- Task details: The answer should contain each record below, repeated exactly.

START Data to use

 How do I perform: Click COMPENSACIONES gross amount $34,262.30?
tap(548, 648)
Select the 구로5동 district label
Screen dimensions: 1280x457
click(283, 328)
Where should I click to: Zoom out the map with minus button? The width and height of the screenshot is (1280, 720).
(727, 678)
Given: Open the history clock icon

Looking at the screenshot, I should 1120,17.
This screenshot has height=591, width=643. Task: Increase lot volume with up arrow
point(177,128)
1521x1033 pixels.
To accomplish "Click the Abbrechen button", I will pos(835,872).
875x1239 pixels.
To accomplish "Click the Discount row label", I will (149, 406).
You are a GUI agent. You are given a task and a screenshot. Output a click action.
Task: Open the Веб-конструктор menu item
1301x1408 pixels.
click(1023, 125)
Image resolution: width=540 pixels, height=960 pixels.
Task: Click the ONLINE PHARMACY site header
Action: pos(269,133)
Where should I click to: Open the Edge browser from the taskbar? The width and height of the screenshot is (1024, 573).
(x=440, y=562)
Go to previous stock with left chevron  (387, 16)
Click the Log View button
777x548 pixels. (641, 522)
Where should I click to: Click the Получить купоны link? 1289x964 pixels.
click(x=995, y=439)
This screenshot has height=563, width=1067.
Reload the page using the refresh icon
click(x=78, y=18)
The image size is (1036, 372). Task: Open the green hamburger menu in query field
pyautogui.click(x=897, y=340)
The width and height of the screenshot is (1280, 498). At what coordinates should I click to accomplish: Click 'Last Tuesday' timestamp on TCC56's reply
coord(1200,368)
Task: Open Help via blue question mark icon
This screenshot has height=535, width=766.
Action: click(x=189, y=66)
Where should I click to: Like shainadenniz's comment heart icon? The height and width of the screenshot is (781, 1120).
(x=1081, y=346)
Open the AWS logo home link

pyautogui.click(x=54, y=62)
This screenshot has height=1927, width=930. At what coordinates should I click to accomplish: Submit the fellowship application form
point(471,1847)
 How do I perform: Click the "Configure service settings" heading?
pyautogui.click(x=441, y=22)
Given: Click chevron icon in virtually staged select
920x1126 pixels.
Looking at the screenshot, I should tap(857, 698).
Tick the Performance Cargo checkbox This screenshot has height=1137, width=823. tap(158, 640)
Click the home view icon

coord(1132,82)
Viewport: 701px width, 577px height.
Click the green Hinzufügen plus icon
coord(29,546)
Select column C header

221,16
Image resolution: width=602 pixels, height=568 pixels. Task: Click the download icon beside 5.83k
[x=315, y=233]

END Data to use

- Output:
 How do I perform: Click COMPENSACIONES gross amount $34,262.30?
tap(548, 648)
Select the 구로5동 district label
Screen dimensions: 1280x457
click(283, 328)
Where should I click to: Zoom out the map with minus button? The width and height of the screenshot is (1280, 720).
(727, 678)
Given: Open the history clock icon

Looking at the screenshot, I should 1120,17.
This screenshot has height=591, width=643. Task: Increase lot volume with up arrow
point(177,128)
1521x1033 pixels.
To accomplish "Click the Abbrechen button", I will pos(835,872).
875x1239 pixels.
To accomplish "Click the Discount row label", I will (149, 406).
You are a GUI agent. You are given a task and a screenshot. Output a click action.
Task: Open the Веб-конструктор menu item
1301x1408 pixels.
click(1023, 125)
Image resolution: width=540 pixels, height=960 pixels.
Task: Click the ONLINE PHARMACY site header
Action: pos(269,133)
Where should I click to: Open the Edge browser from the taskbar? The width and height of the screenshot is (1024, 573).
(x=440, y=562)
Go to previous stock with left chevron  (387, 16)
Click the Log View button
777x548 pixels. (641, 522)
Where should I click to: Click the Получить купоны link? 1289x964 pixels.
click(x=995, y=439)
This screenshot has height=563, width=1067.
Reload the page using the refresh icon
click(x=78, y=18)
The image size is (1036, 372). Task: Open the green hamburger menu in query field
pyautogui.click(x=897, y=340)
The width and height of the screenshot is (1280, 498). At what coordinates should I click to accomplish: Click 'Last Tuesday' timestamp on TCC56's reply
coord(1200,368)
Task: Open Help via blue question mark icon
This screenshot has height=535, width=766.
Action: click(x=189, y=66)
Where should I click to: Like shainadenniz's comment heart icon? The height and width of the screenshot is (781, 1120).
(x=1081, y=346)
Open the AWS logo home link

pyautogui.click(x=54, y=62)
This screenshot has height=1927, width=930. At what coordinates should I click to accomplish: Submit the fellowship application form
point(471,1847)
 How do I perform: Click the "Configure service settings" heading?
pyautogui.click(x=441, y=22)
Given: Click chevron icon in virtually staged select
920x1126 pixels.
Looking at the screenshot, I should tap(857, 698).
Tick the Performance Cargo checkbox This screenshot has height=1137, width=823. tap(158, 640)
Click the home view icon

coord(1132,82)
Viewport: 701px width, 577px height.
Click the green Hinzufügen plus icon
coord(29,546)
Select column C header

221,16
Image resolution: width=602 pixels, height=568 pixels. Task: Click the download icon beside 5.83k
[x=315, y=233]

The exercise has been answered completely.